• [PROBLEM REQUIREMENTS]:
Please write out the entries below word for word, beginning at the line that contains "504x479 pixels." and stopping after the line that contains "Action: [x=502, y=528]".

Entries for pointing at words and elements
-- begin --
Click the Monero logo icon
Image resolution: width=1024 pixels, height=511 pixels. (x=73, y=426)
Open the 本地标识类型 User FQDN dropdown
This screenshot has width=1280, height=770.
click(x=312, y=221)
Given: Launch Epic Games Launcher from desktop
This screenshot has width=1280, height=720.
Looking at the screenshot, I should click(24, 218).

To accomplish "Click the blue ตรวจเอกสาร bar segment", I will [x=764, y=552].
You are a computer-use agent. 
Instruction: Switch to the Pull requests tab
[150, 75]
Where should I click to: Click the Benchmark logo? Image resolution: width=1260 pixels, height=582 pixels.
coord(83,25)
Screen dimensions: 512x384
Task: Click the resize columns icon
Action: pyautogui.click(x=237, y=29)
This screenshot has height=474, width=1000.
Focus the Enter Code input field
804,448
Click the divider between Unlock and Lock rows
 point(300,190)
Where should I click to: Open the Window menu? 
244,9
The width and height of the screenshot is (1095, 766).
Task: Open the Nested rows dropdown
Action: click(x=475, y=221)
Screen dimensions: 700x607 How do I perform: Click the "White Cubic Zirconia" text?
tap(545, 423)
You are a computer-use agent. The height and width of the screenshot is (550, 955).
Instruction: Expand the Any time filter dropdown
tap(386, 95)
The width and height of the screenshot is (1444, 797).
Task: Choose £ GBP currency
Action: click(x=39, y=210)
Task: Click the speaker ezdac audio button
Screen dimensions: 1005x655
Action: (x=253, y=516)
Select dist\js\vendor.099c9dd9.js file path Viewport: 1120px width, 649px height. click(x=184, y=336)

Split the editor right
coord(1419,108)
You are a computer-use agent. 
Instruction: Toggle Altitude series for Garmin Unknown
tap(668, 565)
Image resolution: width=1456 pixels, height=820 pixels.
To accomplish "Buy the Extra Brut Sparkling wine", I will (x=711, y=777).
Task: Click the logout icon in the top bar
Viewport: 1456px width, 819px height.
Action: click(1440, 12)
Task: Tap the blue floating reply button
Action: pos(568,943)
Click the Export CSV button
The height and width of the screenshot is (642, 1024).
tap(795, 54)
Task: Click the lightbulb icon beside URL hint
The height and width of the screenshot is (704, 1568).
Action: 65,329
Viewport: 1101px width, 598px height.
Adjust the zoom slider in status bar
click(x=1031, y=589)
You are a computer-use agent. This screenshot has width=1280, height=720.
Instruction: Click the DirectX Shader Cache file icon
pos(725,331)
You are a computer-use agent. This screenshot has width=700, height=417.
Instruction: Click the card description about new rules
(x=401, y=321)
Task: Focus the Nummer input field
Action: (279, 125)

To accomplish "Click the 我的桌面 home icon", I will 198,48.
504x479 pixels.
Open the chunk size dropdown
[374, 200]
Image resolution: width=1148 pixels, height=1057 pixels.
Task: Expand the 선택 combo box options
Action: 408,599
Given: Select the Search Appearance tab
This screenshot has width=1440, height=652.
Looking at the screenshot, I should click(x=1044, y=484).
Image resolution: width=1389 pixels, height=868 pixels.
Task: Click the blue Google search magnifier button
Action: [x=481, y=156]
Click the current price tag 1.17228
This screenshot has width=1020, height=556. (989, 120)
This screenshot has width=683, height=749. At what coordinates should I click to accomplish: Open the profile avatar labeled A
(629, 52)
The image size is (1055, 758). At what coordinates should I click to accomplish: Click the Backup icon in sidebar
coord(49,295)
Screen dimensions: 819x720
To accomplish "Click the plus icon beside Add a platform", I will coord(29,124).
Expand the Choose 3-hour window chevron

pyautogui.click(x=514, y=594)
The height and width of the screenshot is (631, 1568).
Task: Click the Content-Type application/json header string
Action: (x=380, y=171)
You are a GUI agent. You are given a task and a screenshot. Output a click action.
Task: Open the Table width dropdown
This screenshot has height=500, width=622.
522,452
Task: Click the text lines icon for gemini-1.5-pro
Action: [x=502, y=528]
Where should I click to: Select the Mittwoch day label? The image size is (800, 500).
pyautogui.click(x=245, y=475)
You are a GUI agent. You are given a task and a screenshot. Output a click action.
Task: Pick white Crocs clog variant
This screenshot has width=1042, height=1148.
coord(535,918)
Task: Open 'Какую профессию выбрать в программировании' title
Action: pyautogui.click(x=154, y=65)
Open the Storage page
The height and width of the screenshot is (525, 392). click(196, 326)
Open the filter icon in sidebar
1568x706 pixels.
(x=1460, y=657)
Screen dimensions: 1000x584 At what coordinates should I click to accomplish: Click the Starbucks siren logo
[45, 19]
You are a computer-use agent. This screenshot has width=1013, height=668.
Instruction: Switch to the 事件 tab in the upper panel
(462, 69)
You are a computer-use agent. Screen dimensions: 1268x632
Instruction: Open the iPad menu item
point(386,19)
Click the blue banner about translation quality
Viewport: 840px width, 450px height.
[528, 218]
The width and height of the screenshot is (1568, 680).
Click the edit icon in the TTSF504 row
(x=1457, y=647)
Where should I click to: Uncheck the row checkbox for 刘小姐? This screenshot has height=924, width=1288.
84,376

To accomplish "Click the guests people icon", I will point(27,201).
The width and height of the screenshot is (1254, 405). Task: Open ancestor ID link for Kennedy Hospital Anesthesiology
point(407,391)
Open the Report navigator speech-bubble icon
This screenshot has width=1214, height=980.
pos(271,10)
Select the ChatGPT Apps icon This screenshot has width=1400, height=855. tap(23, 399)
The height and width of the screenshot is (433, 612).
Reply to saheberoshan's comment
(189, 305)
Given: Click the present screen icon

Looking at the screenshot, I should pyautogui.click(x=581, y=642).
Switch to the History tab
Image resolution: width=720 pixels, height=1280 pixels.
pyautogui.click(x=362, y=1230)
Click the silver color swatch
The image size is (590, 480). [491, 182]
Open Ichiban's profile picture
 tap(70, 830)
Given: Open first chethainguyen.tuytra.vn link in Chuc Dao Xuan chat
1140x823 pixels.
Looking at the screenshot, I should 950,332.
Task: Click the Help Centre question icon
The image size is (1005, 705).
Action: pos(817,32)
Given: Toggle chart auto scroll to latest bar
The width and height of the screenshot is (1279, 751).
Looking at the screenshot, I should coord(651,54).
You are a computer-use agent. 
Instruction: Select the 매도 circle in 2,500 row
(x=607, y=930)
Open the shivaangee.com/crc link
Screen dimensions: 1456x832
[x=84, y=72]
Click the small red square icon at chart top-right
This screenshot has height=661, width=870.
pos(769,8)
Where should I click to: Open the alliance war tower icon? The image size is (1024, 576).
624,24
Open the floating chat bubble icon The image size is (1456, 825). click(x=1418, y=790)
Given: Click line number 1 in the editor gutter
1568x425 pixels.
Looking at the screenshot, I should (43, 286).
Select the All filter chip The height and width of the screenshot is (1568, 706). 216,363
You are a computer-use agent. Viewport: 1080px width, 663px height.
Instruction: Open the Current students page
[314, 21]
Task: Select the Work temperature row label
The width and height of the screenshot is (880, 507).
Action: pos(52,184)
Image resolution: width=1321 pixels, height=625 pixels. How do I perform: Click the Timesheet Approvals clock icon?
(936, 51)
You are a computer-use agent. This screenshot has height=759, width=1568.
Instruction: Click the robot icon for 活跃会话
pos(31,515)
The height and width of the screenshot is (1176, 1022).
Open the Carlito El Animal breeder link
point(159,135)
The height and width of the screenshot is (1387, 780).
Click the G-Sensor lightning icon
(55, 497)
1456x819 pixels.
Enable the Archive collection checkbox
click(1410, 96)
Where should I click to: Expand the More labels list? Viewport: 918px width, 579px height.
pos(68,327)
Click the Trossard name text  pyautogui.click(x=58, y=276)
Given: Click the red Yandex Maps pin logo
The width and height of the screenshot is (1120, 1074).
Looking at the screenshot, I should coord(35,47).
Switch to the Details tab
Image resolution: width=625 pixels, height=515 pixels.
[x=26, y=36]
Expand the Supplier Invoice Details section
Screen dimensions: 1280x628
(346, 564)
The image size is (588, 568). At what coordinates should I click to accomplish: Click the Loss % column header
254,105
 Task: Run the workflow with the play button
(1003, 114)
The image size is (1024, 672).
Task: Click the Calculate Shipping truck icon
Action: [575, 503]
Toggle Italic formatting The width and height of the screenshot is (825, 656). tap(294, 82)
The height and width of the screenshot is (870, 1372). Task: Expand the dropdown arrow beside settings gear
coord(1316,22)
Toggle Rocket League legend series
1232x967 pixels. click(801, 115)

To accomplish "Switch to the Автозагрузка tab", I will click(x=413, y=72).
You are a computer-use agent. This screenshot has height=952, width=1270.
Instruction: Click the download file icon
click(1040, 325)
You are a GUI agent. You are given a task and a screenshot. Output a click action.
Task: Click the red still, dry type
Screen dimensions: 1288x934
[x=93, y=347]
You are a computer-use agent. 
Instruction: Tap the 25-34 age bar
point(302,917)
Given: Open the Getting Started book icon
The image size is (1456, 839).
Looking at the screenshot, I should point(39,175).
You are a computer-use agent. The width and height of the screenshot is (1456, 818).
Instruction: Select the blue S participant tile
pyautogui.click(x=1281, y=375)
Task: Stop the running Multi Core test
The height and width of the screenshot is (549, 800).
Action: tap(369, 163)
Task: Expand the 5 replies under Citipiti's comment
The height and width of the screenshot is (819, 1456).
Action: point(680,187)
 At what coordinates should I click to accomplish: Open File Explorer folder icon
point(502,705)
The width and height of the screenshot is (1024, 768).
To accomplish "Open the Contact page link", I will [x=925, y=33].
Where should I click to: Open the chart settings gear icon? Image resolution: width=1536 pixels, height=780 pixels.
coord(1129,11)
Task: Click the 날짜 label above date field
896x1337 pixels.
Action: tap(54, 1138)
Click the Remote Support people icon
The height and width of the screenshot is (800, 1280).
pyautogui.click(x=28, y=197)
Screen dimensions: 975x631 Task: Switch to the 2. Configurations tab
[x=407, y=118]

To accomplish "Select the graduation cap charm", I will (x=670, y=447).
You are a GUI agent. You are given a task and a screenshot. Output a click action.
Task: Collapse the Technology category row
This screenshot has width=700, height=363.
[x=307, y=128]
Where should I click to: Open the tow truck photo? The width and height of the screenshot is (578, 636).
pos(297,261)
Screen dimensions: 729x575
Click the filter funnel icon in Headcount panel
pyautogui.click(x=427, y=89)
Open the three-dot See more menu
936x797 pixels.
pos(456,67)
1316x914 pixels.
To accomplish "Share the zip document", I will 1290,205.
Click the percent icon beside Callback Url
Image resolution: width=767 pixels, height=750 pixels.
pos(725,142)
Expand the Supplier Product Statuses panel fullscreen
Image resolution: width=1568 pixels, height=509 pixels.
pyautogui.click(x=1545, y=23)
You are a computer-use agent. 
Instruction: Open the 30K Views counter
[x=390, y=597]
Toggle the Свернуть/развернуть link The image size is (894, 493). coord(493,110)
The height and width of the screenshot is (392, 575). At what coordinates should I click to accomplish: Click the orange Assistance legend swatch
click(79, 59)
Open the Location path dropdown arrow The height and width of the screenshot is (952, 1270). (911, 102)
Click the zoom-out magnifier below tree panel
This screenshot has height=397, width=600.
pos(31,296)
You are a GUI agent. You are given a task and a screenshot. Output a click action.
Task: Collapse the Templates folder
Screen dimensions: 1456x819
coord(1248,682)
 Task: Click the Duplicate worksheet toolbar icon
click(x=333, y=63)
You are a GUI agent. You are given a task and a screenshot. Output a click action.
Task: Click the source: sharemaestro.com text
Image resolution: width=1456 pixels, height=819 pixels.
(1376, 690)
-- end --
• [OUTPUT BELOW]:
504x479 pixels.
Open the chunk size dropdown
[374, 200]
Image resolution: width=1148 pixels, height=1057 pixels.
Task: Expand the 선택 combo box options
Action: 408,599
Given: Select the Search Appearance tab
This screenshot has width=1440, height=652.
Looking at the screenshot, I should click(x=1044, y=484).
Image resolution: width=1389 pixels, height=868 pixels.
Task: Click the blue Google search magnifier button
Action: [x=481, y=156]
Click the current price tag 1.17228
This screenshot has width=1020, height=556. (989, 120)
This screenshot has width=683, height=749. At what coordinates should I click to accomplish: Open the profile avatar labeled A
(629, 52)
The image size is (1055, 758). At what coordinates should I click to accomplish: Click the Backup icon in sidebar
coord(49,295)
Screen dimensions: 819x720
To accomplish "Click the plus icon beside Add a platform", I will coord(29,124).
Expand the Choose 3-hour window chevron

pyautogui.click(x=514, y=594)
The height and width of the screenshot is (631, 1568).
Task: Click the Content-Type application/json header string
Action: (x=380, y=171)
You are a GUI agent. You are given a task and a screenshot. Output a click action.
Task: Open the Table width dropdown
This screenshot has height=500, width=622.
522,452
Task: Click the text lines icon for gemini-1.5-pro
Action: [x=502, y=528]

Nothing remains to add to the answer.